- [Work to be completed] Transcribe every line of the entries below verbatim, omitting the pictures.

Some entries
* * * * *

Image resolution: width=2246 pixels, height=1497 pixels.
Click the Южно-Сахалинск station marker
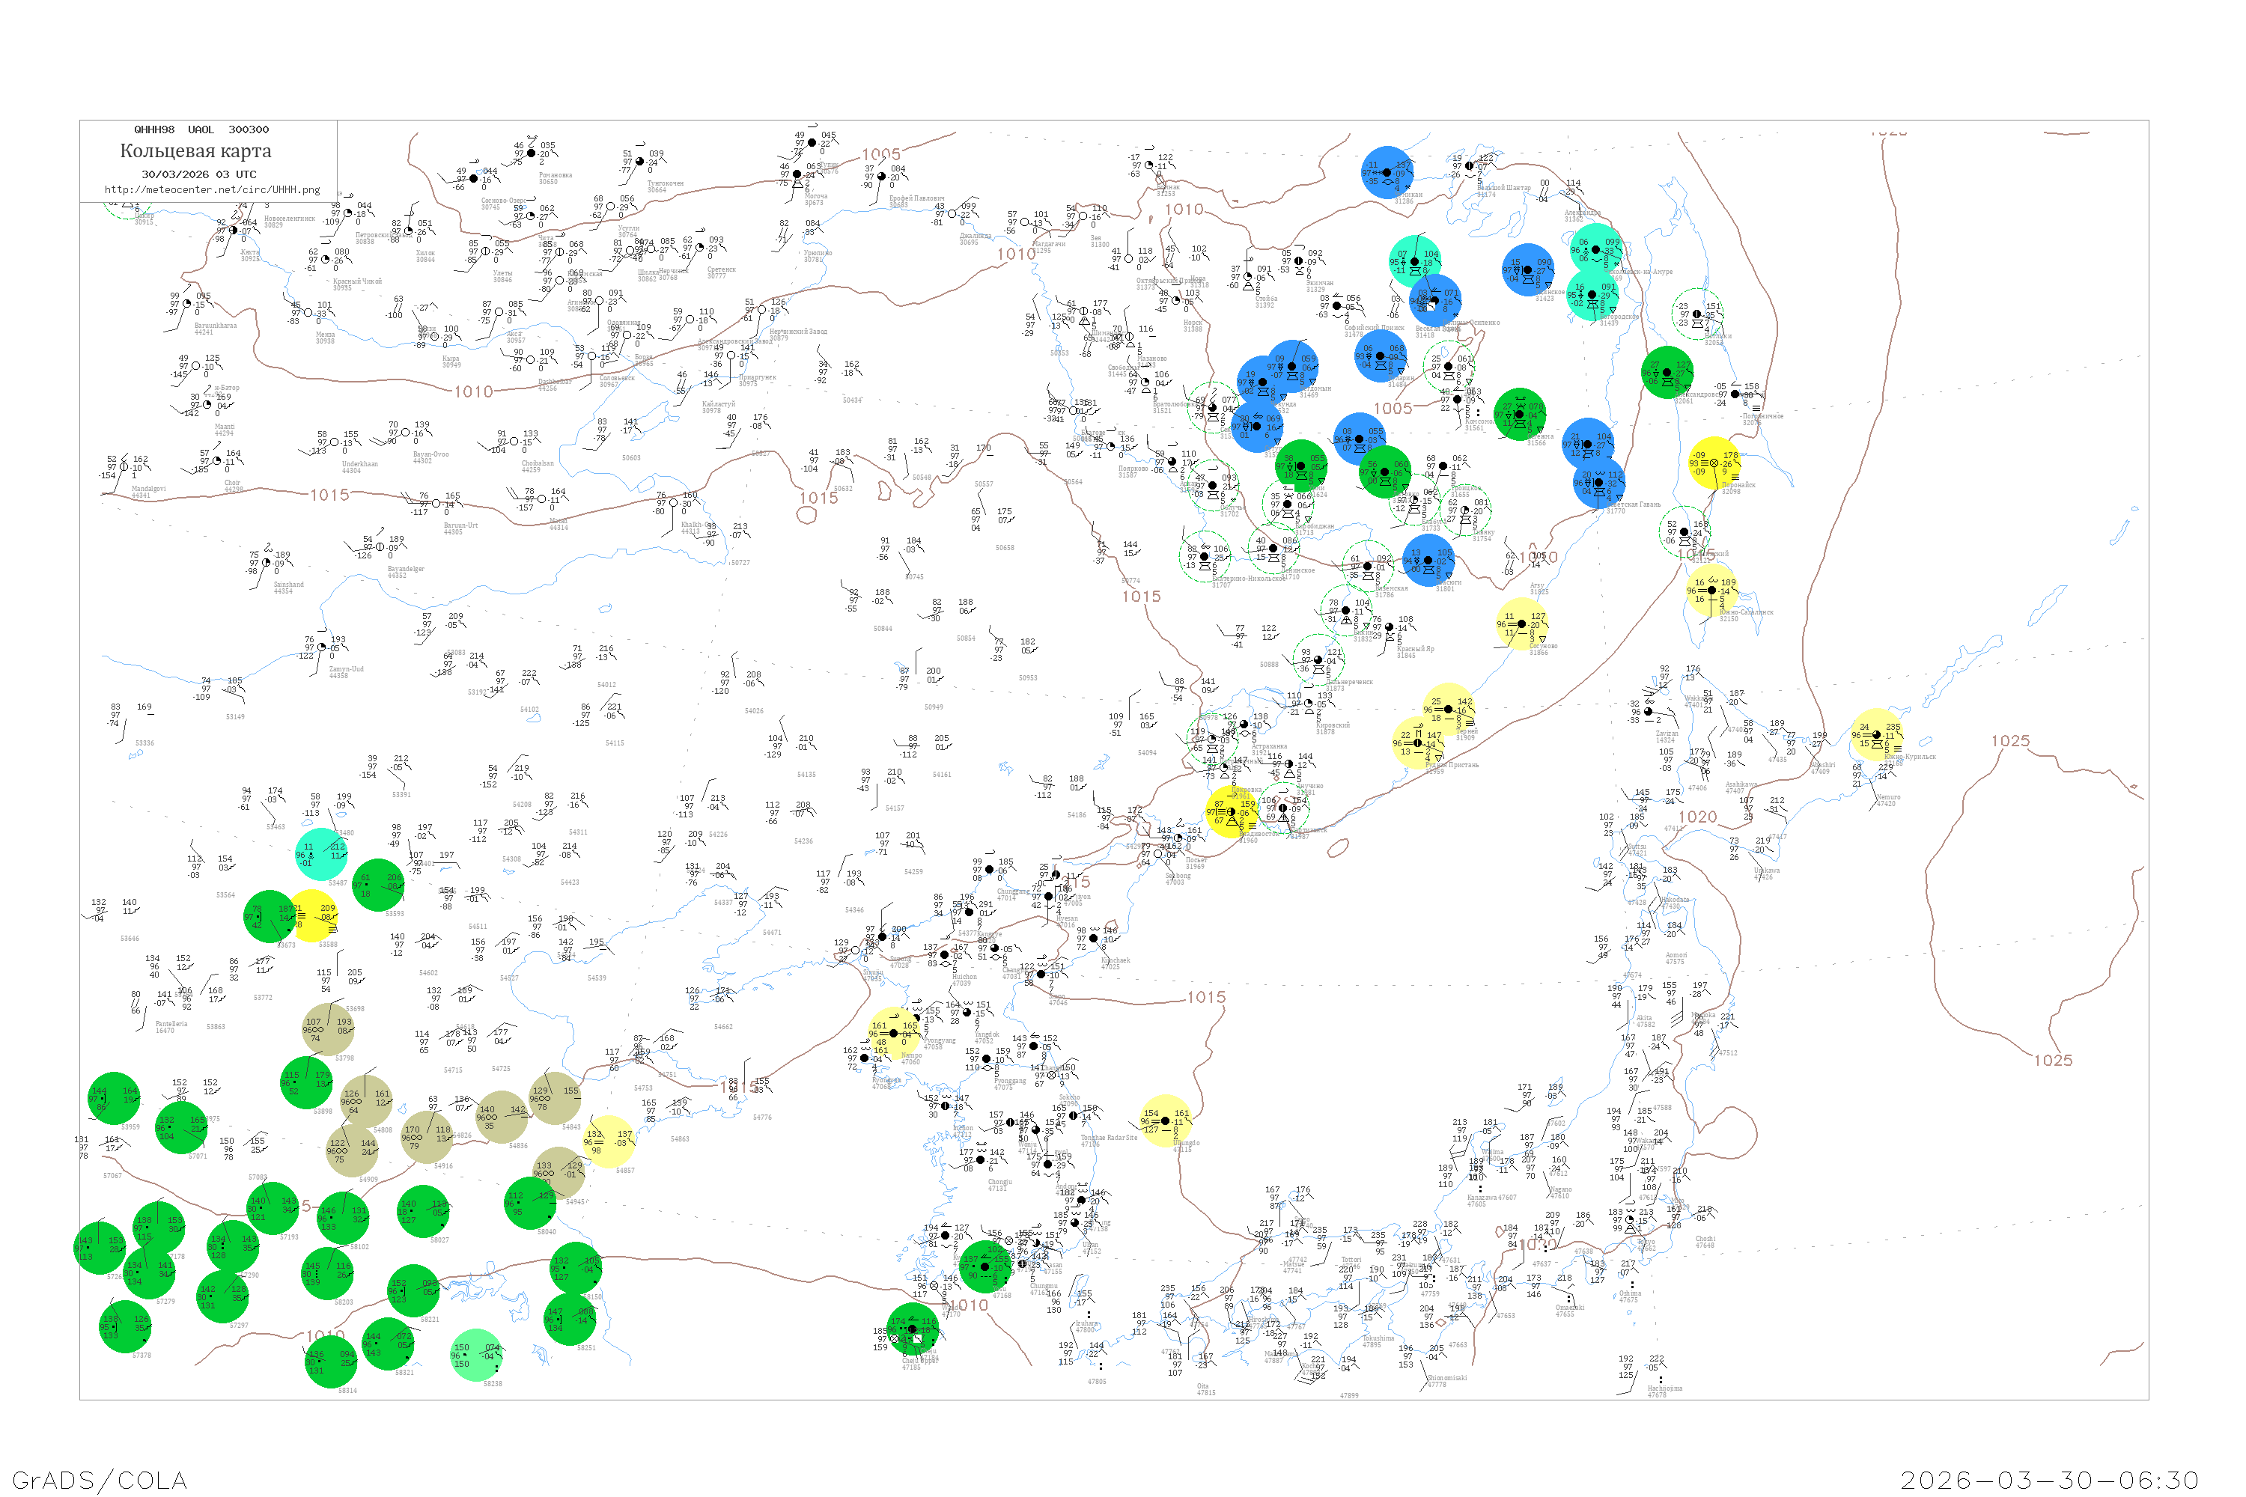click(x=1712, y=590)
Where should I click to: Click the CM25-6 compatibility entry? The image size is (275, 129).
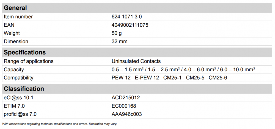click(218, 78)
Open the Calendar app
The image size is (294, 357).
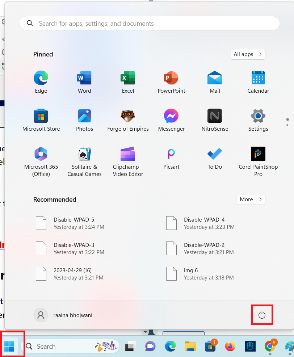258,81
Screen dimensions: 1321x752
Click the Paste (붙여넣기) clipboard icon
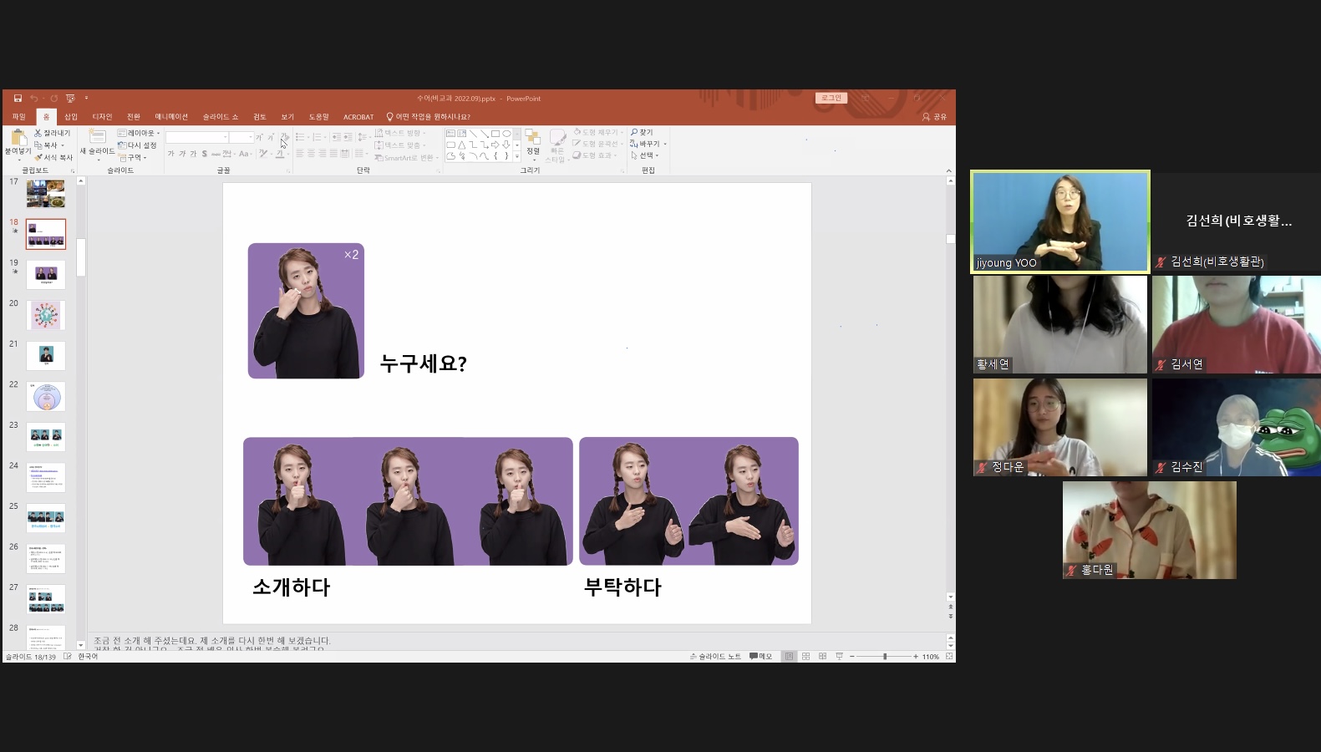pos(18,138)
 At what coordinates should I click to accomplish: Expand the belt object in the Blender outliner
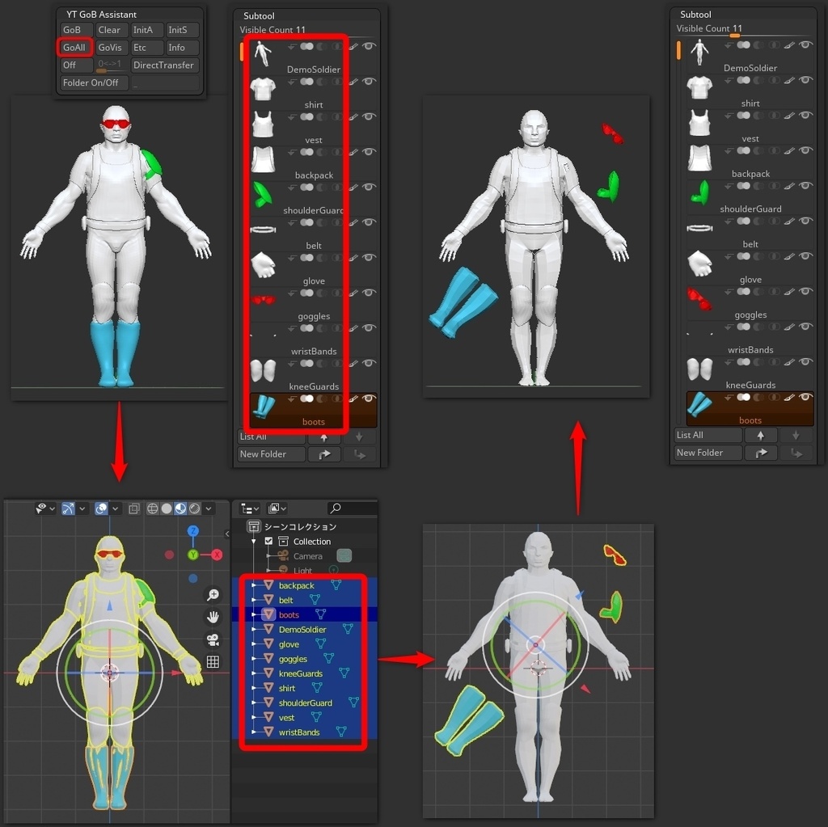[x=253, y=599]
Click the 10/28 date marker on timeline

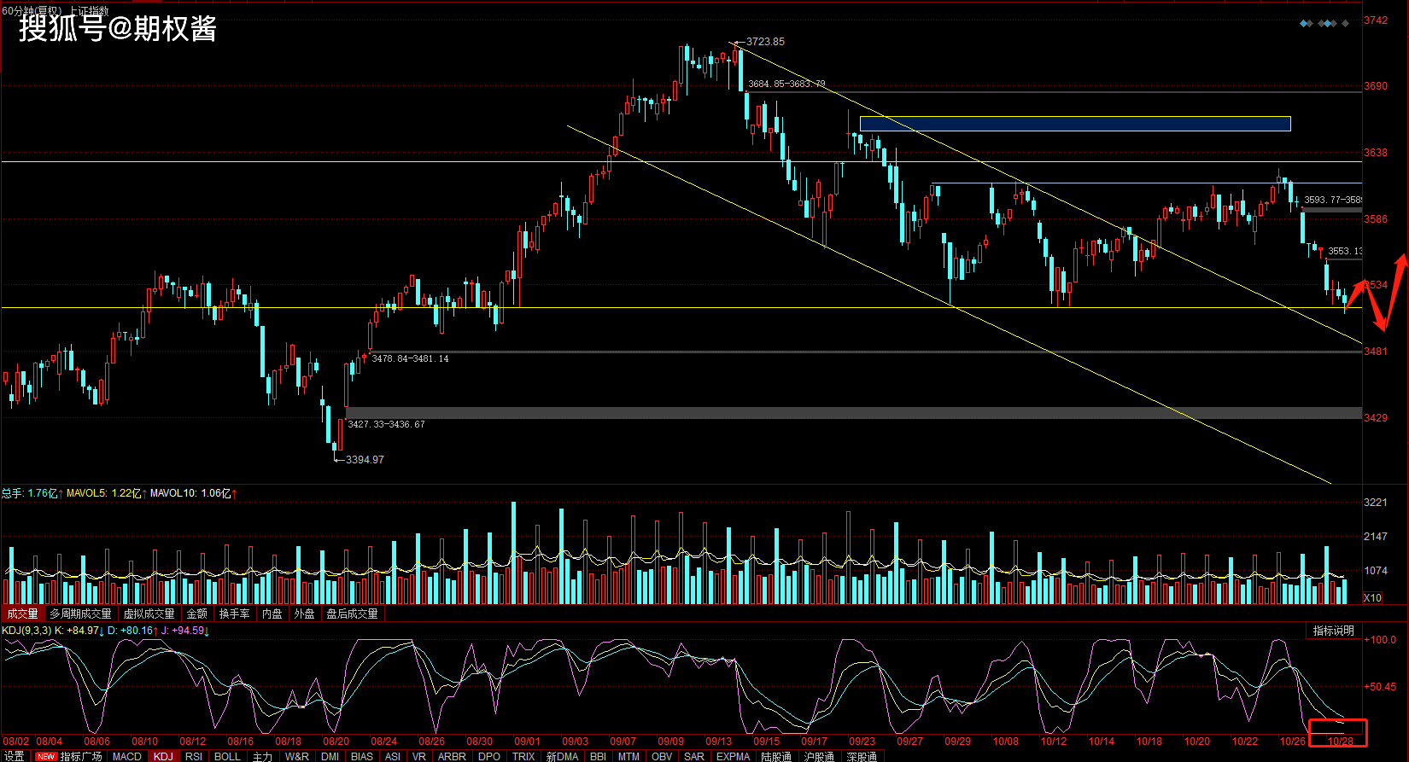coord(1340,741)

* * * * *

- [Written solution]
Image resolution: width=2246 pixels, height=1497 pixels.
Click the Южно-Сахалинск station marker
click(x=1712, y=590)
Where should I click to: Click the CM25-6 compatibility entry? The image size is (275, 129).
click(218, 78)
Open the Calendar app
The image size is (294, 357).
258,81
Screen dimensions: 1321x752
Click the Paste (붙여넣기) clipboard icon
pos(18,138)
 At what coordinates should I click to accomplish: Expand the belt object in the Blender outliner
[x=253, y=599]
Click the 10/28 date marker on timeline

coord(1340,741)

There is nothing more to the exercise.